Level: | Easy |
Total: | 1 hr 30 min |
Active: | 45 min |
Yield: | About 24 cookies |
Ingredients
- 5 slices bacon, chopped
- 1/2 cup plus 2 teaspoons packed dark brown sugar
- 1 teaspoon water
- 1 1/2 cups all-purpose flour
- 1/2 teaspoon baking powder
- 1/2 teaspoon baking soda
- 1/4 teaspoon salt
- 10 tablespoons unsalted butter, at room temperature
- 1/2 cup granulated sugar
- 1 large egg, plus 1 egg yolk, at room temperature
- 2 teaspoons pure vanilla extract
- 1 cup broken mini pretzels
- 1/2 cup semisweet chocolate chips
- 1/2 cup mini candy-coated chocolates (such as M&M’s)

- DATA FOR ANALYSIS -
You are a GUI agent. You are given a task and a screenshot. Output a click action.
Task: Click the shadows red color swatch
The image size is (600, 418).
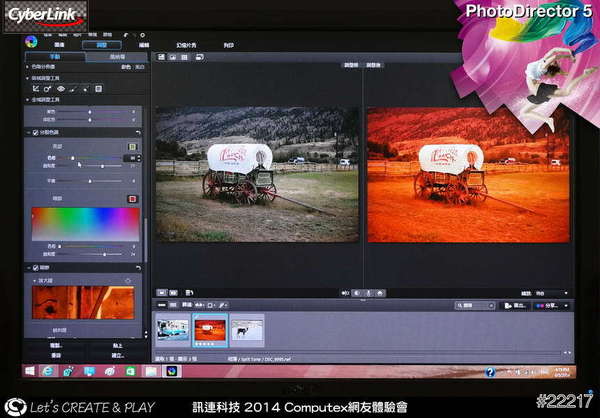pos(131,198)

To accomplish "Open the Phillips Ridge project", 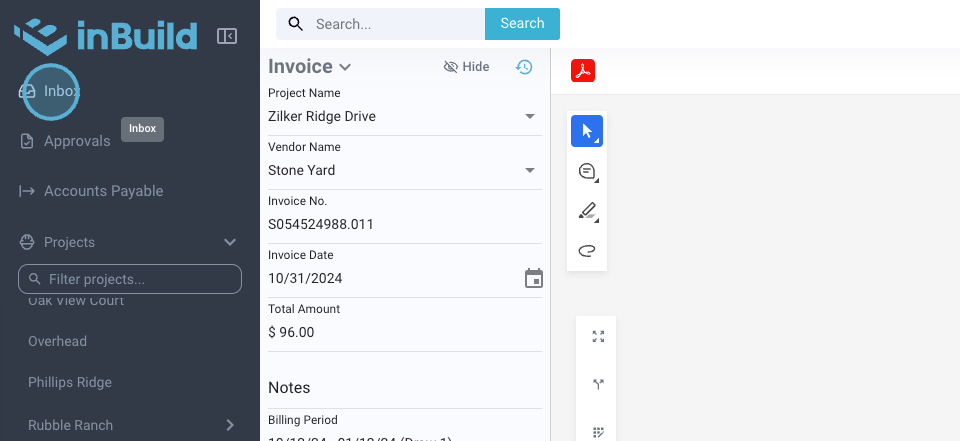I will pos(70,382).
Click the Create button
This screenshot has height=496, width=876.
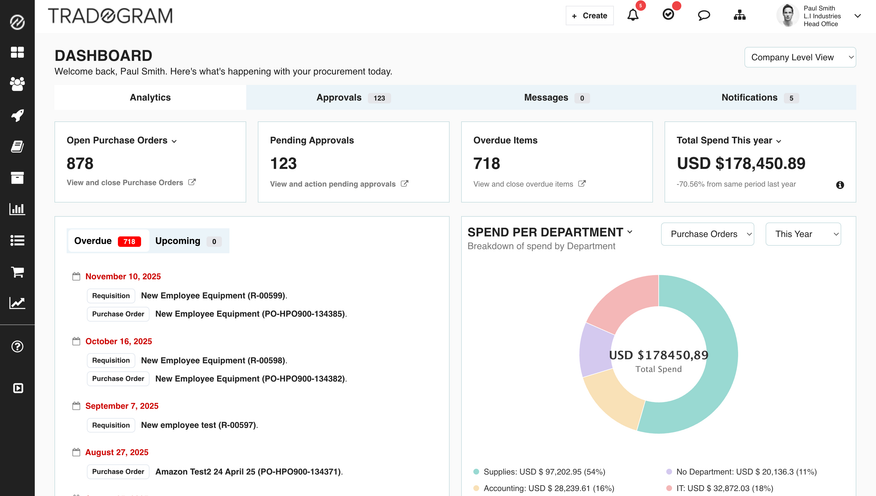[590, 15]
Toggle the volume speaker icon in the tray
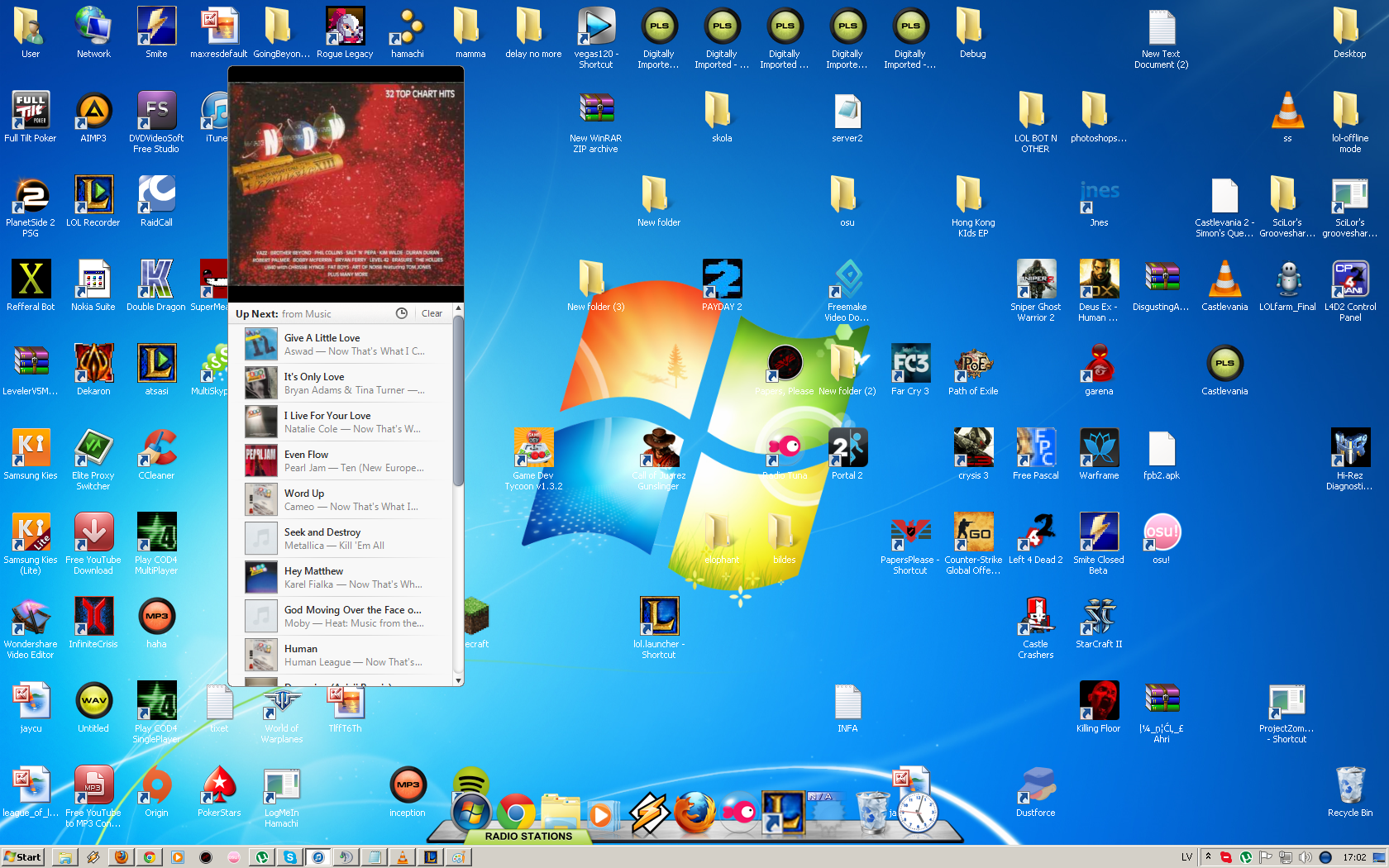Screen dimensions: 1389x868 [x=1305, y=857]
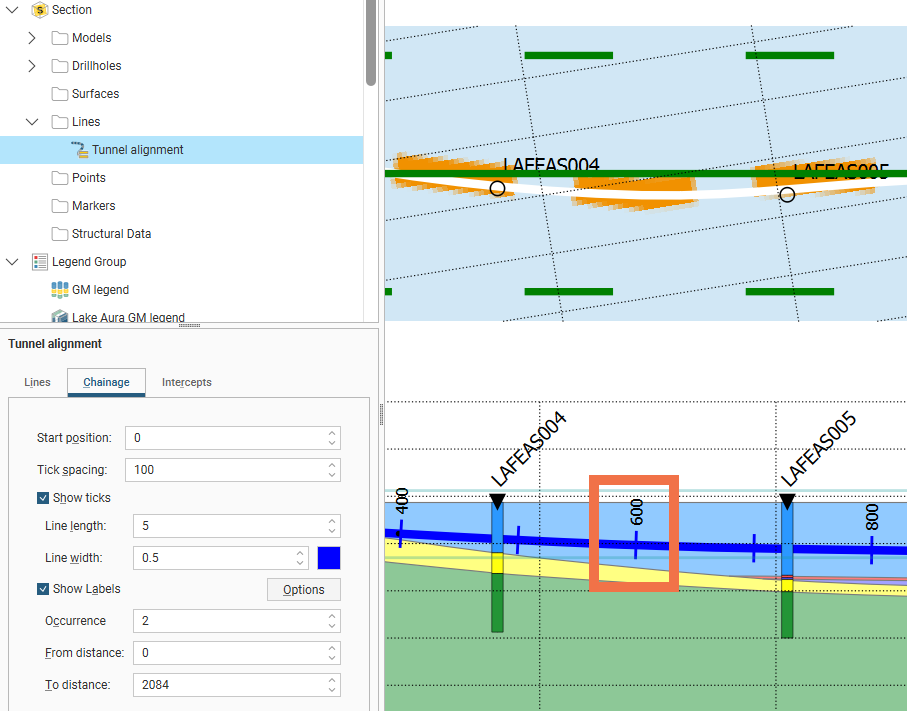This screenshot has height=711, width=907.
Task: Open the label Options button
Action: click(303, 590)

- PROBLEM DETAILS -
How many cookies does the cookie recipe yield? The records are separate from the cookie recipe.

- SOLUTION FOR THIS TASK -
About 24 cookies.